I first encountered Cordova while working on an Android application for a defense contractor. The application was map focused and allowed users to see where friendly forces (and others if known) were on the battlefield. The application was built natively in Android using Java (Dalvik). A number of potential customers expressed an interest in the application but wanted it on different platforms like iOS or on a desktop browser.We were struggling with the potential of having to rewrite the application for multiple platforms including some proprietary hardware/software used in our industry.

After attending FOSSGEO in Denver, I decided to try a web-based solution using HTML5, CSS3, JavaScript and Sencha’s extJS JavaScript library. At the time, I built the application targeted to the browser. In doing some research I stumbled upon PhoneGap in a matter of hours I was able to demonstrate our application running on Android, iOS and in a desktop browser. As a strategy we were considering porting PhoneGap ourselves to our proprietary platforms and using it as the framework upon which to build a variety of cross platform apps.

In addition to packaging the web functionality, Cordova exposes many native device features including sensors, the file system and contacts.
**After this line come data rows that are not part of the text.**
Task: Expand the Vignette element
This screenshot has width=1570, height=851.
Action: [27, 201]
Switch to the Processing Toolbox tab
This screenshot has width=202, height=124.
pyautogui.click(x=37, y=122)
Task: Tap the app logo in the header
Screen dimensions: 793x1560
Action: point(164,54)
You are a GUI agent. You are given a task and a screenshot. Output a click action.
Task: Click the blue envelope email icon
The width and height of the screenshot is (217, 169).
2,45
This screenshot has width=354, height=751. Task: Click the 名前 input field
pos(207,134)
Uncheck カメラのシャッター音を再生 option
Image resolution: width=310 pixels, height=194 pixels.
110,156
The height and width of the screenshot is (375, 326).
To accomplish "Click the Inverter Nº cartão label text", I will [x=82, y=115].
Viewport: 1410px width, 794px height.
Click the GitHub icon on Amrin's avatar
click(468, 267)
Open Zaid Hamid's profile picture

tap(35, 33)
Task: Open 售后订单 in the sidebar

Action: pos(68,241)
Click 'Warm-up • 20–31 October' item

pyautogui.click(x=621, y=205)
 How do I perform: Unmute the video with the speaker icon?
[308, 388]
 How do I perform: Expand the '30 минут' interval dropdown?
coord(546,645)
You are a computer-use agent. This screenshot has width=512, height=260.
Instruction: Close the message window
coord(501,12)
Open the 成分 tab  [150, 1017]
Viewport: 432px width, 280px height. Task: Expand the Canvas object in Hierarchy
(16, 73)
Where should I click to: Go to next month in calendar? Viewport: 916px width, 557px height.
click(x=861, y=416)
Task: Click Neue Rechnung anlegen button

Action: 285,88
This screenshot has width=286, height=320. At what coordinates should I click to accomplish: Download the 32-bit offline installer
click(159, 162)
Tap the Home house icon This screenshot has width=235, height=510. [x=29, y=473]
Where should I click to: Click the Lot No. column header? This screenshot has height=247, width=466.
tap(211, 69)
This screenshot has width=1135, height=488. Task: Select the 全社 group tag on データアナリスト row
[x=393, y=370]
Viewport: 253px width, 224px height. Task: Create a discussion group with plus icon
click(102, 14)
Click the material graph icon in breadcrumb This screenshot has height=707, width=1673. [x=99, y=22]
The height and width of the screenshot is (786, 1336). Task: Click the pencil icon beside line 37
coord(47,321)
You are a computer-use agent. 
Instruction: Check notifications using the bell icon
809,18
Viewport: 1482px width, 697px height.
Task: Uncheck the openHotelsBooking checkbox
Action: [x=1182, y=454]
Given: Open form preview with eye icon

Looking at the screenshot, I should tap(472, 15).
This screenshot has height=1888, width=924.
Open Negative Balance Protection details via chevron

Since Cordova runs as a native app on the device, Cordova-based apps have been accepted in Apple’s iTunes app store. Here is a sampling of Cordova/PhoneGap based apps currently in production:

  • Wikipedia — Wikipedia Mobile
  • Facebook — Mobile SDK
  • SalesForce.com — Mobile Development SDK
  • IBM — Worklight Platform for Mobile
  • Microsoft — Halo Waypoint

As a mobile developer I think Cordova (I still have trouble not calling it PhoneGap) is a credible cross platform solution that can help organizations manage the growing array of mobile platforms in use by their customers and employees.